* begin *

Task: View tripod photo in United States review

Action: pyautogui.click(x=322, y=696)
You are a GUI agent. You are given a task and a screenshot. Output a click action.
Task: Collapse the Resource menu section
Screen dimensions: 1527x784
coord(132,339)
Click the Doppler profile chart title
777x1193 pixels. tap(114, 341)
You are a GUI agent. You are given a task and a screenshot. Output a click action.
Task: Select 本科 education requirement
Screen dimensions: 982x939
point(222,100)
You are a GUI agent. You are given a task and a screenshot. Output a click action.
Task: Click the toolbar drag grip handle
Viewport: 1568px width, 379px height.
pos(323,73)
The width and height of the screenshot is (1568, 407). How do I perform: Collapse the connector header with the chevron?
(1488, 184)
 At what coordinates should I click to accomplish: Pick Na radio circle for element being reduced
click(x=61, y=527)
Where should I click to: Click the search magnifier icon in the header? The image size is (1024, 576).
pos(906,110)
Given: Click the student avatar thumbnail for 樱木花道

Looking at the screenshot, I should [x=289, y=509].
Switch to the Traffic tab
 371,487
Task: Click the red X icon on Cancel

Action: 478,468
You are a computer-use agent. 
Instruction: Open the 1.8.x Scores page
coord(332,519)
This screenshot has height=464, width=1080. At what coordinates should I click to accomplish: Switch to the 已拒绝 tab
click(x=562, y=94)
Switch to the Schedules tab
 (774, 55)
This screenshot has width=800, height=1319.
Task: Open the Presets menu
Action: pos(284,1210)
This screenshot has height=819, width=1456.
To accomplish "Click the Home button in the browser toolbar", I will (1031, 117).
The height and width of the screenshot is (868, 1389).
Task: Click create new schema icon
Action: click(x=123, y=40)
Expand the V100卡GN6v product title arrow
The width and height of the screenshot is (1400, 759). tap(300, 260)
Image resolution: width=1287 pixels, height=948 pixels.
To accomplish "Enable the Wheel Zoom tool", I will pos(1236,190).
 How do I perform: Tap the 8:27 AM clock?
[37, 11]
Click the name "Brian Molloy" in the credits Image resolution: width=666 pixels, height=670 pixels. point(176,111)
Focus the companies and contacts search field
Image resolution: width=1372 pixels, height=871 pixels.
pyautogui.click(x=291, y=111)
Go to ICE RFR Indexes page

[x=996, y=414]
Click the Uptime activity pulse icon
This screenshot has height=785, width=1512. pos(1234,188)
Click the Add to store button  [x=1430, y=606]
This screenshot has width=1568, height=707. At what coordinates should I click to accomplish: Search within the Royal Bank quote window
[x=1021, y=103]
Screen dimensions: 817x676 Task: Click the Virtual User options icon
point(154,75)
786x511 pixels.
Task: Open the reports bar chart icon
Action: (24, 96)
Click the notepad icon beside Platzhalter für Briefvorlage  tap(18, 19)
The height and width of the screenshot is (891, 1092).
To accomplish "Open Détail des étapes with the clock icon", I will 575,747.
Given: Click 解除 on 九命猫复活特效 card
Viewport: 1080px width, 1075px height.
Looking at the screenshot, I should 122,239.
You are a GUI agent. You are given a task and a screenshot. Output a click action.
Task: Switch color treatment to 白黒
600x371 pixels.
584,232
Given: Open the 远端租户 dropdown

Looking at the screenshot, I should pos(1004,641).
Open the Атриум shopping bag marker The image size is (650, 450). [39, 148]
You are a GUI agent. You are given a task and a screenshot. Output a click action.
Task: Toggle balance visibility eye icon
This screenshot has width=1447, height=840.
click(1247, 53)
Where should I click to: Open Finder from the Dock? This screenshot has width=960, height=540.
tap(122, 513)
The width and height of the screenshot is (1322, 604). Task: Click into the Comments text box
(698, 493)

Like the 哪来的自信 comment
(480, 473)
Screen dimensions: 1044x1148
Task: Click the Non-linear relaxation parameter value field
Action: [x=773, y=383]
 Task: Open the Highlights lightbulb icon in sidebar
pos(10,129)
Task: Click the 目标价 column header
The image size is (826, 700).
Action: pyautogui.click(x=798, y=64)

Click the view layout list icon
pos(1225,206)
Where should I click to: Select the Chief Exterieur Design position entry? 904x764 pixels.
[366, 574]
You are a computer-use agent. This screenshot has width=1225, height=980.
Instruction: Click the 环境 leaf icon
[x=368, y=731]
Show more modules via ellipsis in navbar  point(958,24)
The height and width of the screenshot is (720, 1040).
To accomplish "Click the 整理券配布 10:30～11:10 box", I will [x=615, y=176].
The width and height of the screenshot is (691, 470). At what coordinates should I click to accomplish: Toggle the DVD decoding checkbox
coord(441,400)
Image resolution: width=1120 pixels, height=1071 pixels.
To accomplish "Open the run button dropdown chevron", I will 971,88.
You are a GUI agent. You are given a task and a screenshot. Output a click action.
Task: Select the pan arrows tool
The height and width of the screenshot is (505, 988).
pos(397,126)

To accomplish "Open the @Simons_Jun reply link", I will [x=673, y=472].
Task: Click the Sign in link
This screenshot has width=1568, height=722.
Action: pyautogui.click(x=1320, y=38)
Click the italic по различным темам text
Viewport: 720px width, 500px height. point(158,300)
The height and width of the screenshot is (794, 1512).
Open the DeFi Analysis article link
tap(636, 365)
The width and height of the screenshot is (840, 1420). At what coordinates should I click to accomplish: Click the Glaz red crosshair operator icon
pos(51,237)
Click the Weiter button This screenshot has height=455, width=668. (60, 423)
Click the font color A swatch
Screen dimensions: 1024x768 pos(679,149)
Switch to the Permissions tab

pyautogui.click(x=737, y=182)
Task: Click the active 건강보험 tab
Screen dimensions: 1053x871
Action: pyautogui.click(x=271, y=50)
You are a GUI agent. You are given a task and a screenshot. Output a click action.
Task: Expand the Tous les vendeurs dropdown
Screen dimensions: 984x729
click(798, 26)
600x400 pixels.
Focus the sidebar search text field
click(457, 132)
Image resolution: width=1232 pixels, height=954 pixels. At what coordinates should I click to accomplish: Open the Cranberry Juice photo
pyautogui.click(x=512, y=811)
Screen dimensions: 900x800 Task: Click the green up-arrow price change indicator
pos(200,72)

* end *

▶ _Brief_: Output the data from its first line through the line containing "777x1193 pixels. tap(114, 341)", inclusive, as a JSON list of strings with one string per line. Leave out blank lines.

▶ _Finished exercise_:
[
  "Task: View tripod photo in United States review",
  "Action: pyautogui.click(x=322, y=696)",
  "You are a GUI agent. You are given a task and a screenshot. Output a click action.",
  "Task: Collapse the Resource menu section",
  "Screen dimensions: 1527x784",
  "coord(132,339)",
  "Click the Doppler profile chart title",
  "777x1193 pixels. tap(114, 341)"
]